THE TASK
Could you copy, word for word, the rows from the line containing "Find the location" through the end of the rows, both ends included, leaving the pictures out of your copy?

INFORMATION SHOWN
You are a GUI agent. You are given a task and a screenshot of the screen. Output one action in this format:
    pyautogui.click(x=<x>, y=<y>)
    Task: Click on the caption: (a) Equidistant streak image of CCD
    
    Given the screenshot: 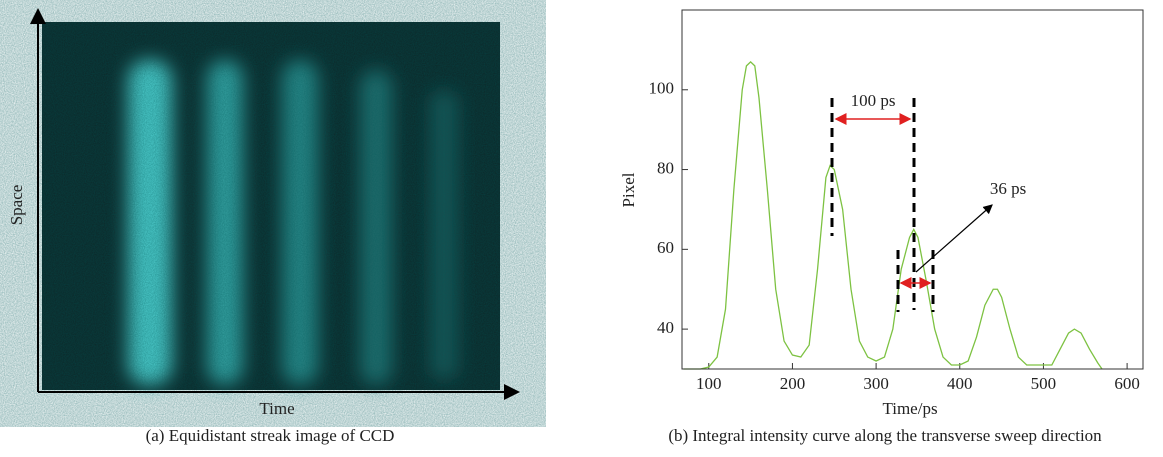 What is the action you would take?
    pyautogui.click(x=270, y=436)
    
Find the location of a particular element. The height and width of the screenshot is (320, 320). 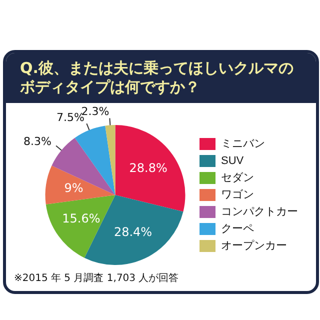

text: ※2015 年 5 月調査 1,703 人が回答 is located at coordinates (96, 279).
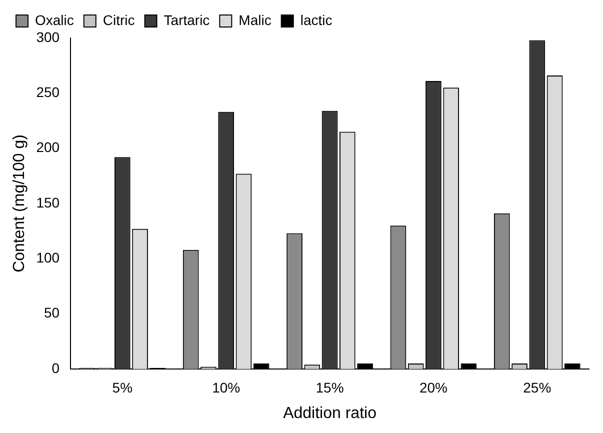 This screenshot has width=603, height=433. What do you see at coordinates (330, 388) in the screenshot?
I see `x-tick-label: 15%` at bounding box center [330, 388].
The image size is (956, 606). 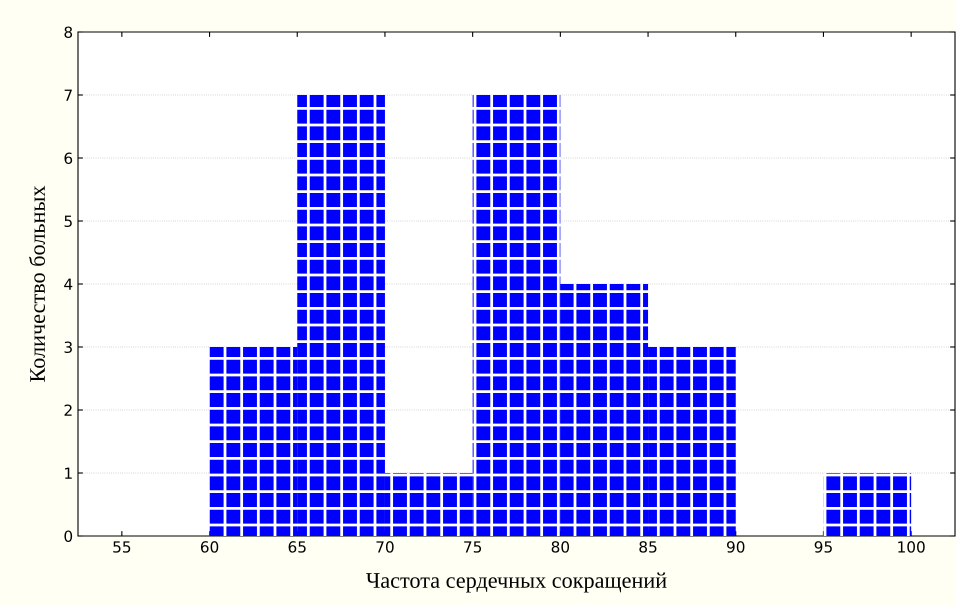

SOLUTION BELOW
Find the location of a particular element. The height and width of the screenshot is (320, 320). 

text: ※2015 年 5 月調査 1,703 人が回答 is located at coordinates (96, 279).
 This screenshot has width=603, height=433. What do you see at coordinates (330, 388) in the screenshot?
I see `x-tick-label: 15%` at bounding box center [330, 388].
The image size is (956, 606). 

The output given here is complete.